- **SOURCE TEXT**:
** Start **

Well, it would not be difficult to get out such a map from the values
provided by GHC but to do this without using GHC or some bastardised
subset of its parser might turn out rather difficult.

All in all I think using GHC API would be the easiest to get going but I
think that using HSE is the right way to do it in the end. I look
forward to what you can come up with.

> Any source-code gets parsed by GHC
>> itself so if your code itself is not ambiguous then the information we
>> get back isn't either. Going the other way, String -> actual identifier,
>> we first ask GHC to parse the identifier (makes sure it's valid) and
>> then we ask it to give us things it knows about in the current
>> environment with that name and then we make a best guess which one is
>> meant. See [2] for an example when GHC folk changed something up and our
>> guess was no longer correct. Also see bugfix commits for the mentioned
>> tickets to actually see the code we use to decide this.

** End **

- **TASK REQUIREMENTS**:
1 – Transcribe the GHC thread word for word, covering the stretch from "Well, it would" through "out rather difficult.".
2 – Pick up the GHC thread after its final sentence and write the next part.
The rows come from a different source than the GHC thread.

- **MATERIAL SUPPLIED**:
** Start **

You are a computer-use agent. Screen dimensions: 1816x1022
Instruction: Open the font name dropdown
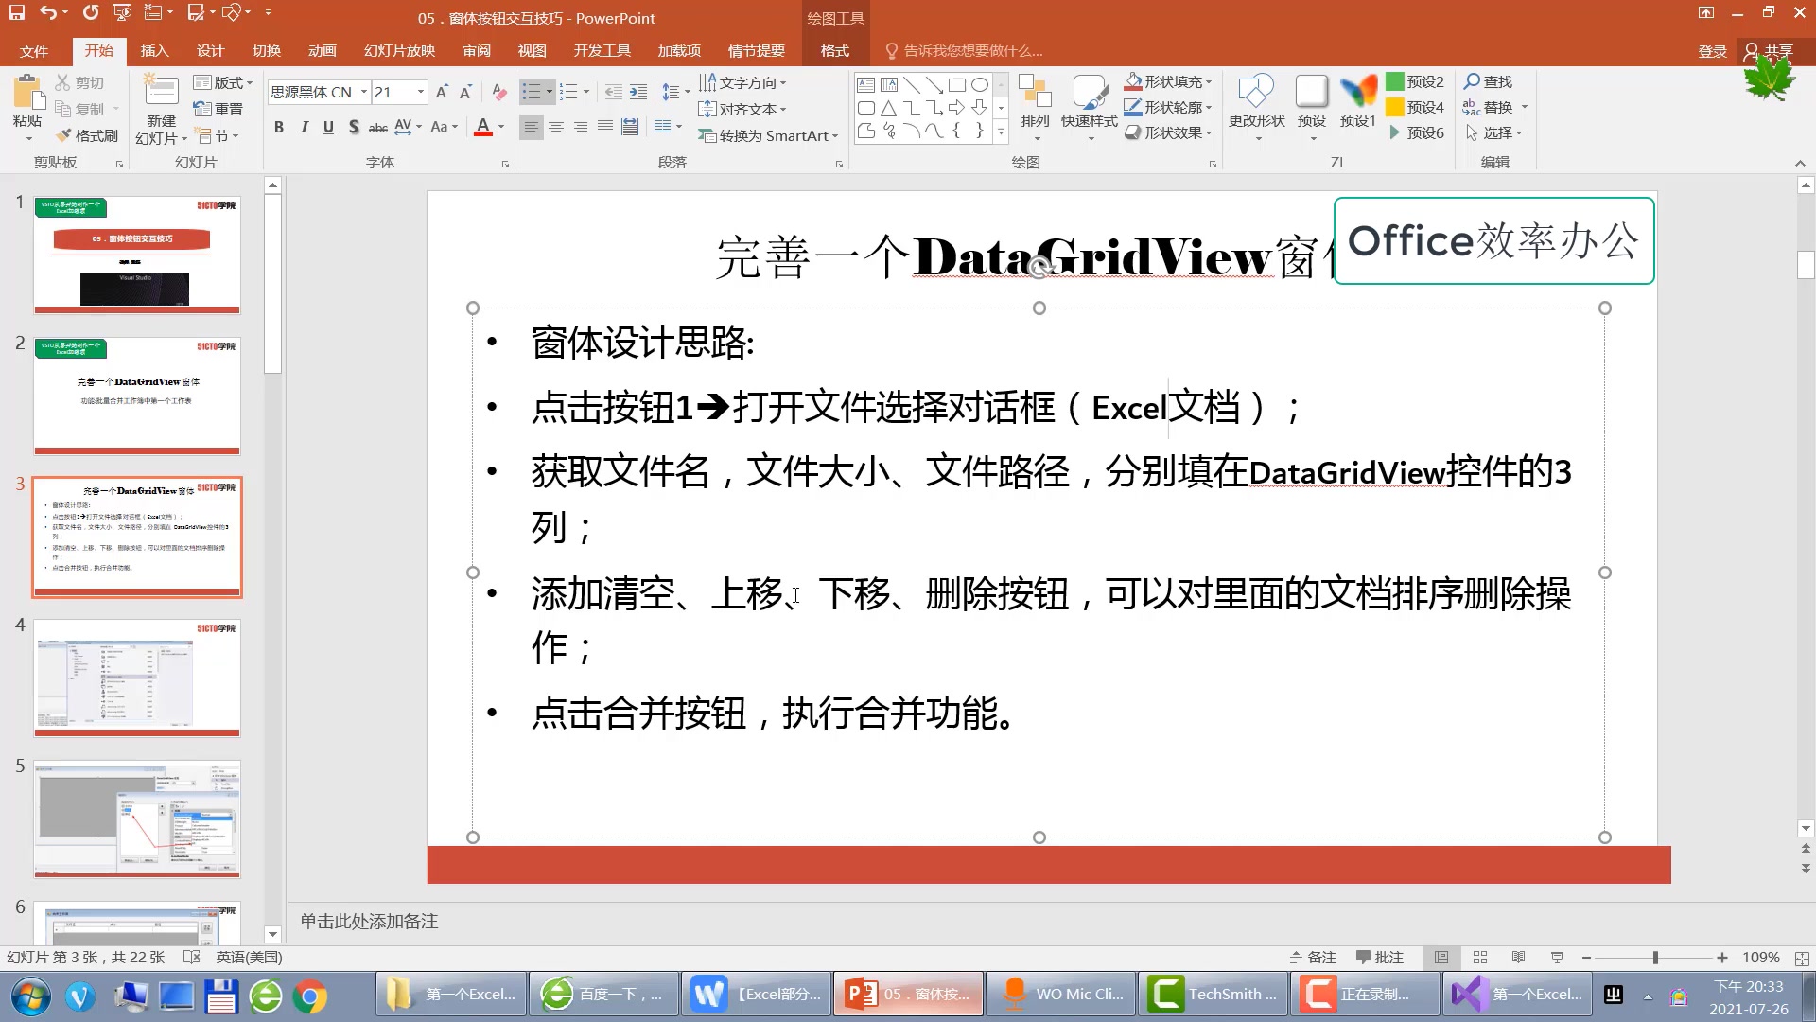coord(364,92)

** End **
** Start **

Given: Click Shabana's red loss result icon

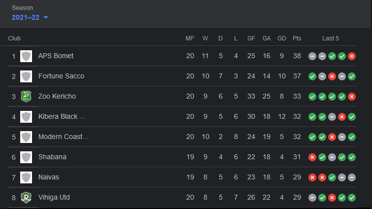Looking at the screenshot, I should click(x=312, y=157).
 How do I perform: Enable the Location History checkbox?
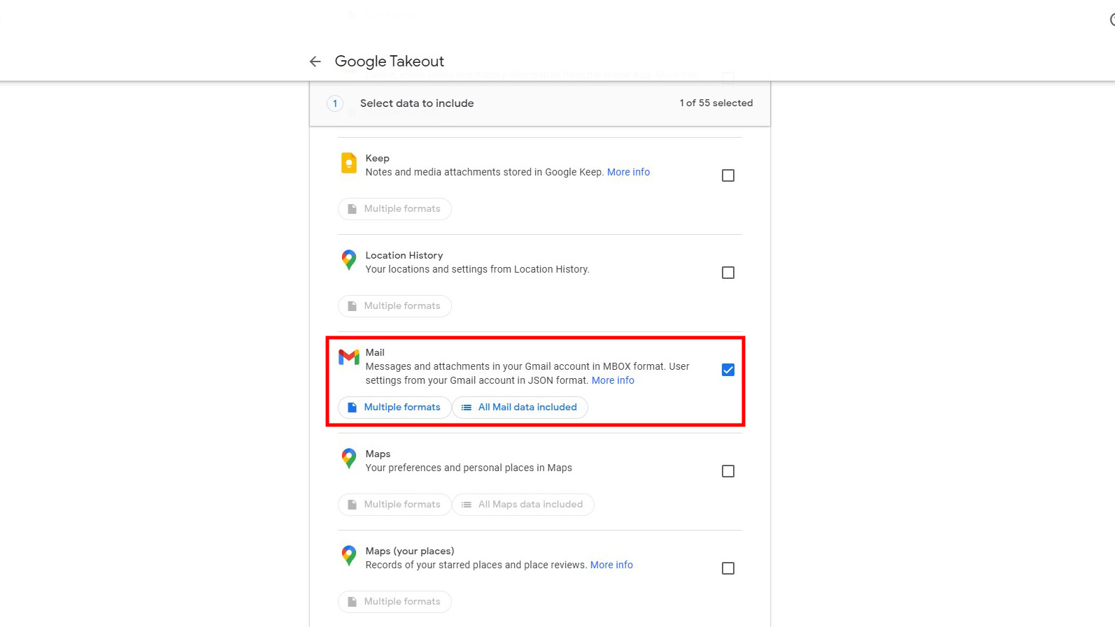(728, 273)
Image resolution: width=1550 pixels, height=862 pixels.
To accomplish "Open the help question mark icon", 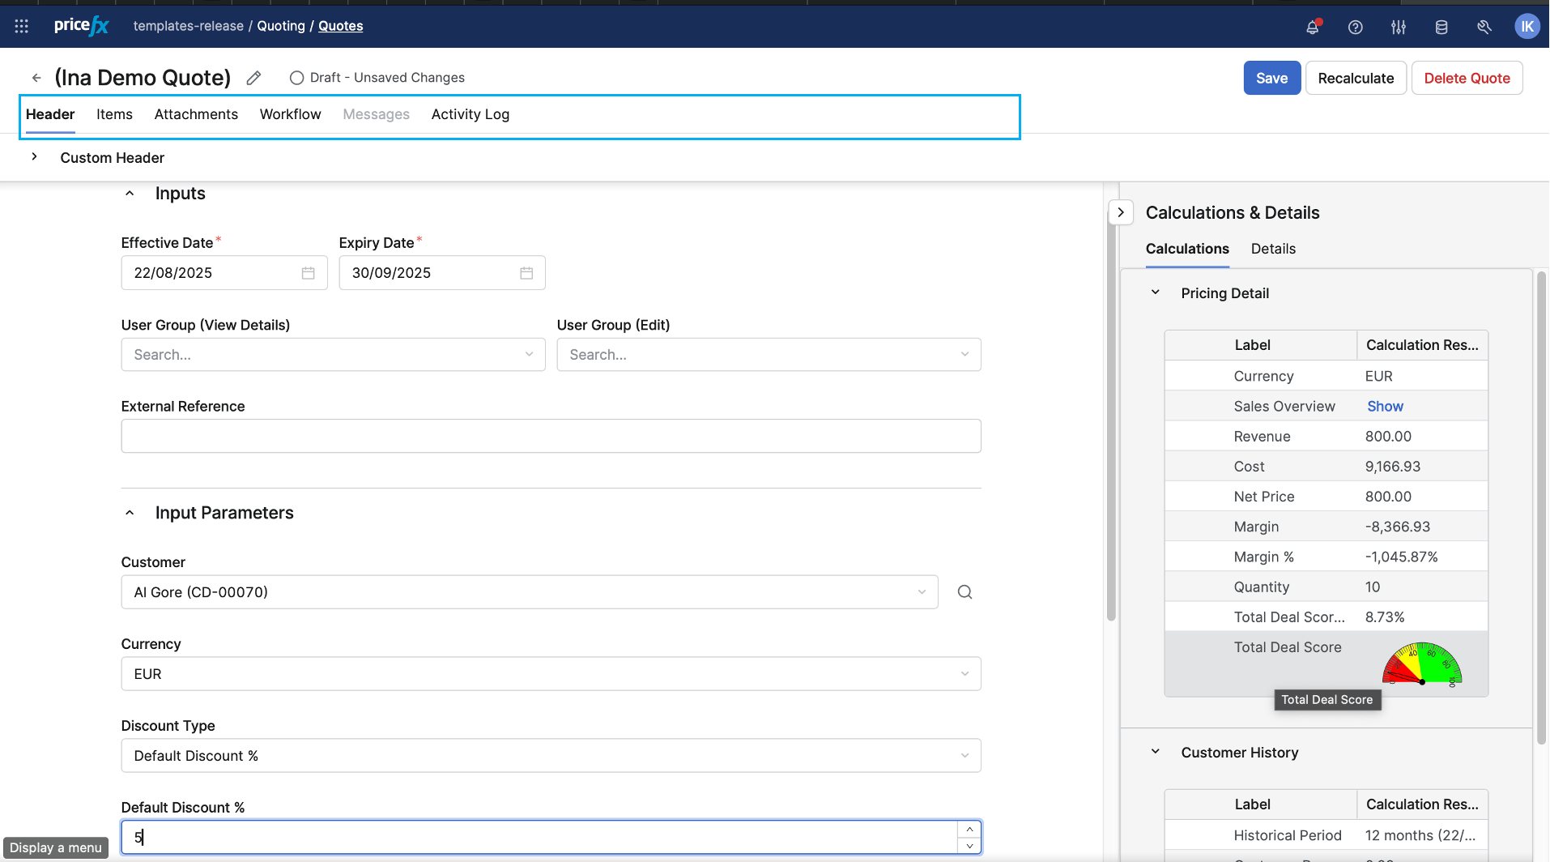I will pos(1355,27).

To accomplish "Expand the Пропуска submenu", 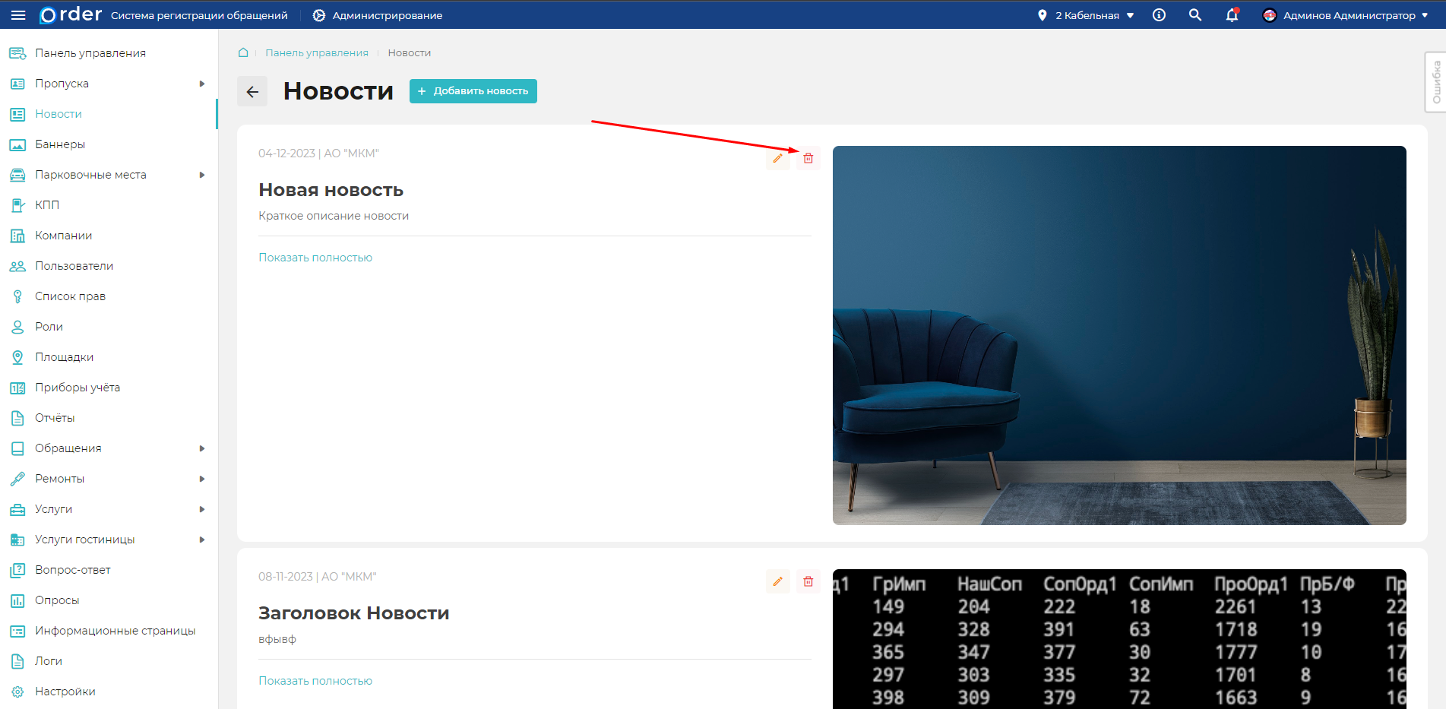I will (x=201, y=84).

** End **
** Start **

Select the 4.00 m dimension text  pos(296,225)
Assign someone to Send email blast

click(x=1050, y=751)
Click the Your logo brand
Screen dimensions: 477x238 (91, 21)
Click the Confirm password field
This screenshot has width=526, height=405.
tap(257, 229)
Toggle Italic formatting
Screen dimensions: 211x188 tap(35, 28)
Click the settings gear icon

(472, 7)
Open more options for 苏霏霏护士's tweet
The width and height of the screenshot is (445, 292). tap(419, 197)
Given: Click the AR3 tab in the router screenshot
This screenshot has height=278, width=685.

** End **

- **WRITTEN RESPONSES**:
1 –
Well, it would not be difficult to get out such a map from the values
provided by GHC but to do this without using GHC or some bastardised
subset of its parser might turn out rather difficult.

2 –
>>
>>> Thanks,
>>
>> Sorry for not being much help. I think your project has a potential to
>> be quite useful.
>>
> 
> Thanks for info and links, will take a look.
> 
> 
>>
>> [1]: https://ghc.haskell.org/trac/ghc/ticket/8945
>> [2]:
>>
>> http://stackoverflow.com/questions/17912567/haddock-link-to-functions-in-non-imported-modules
>>
>> --
>> Mateusz K.
>>
>> _______________________________________________
>> Haddock mailing list
>> Haddock at projects.haskell.org
>> http://projects.haskell.org/cgi-bin/mailman/listinfo/haddock
>>
> 

-- 
Mateusz K.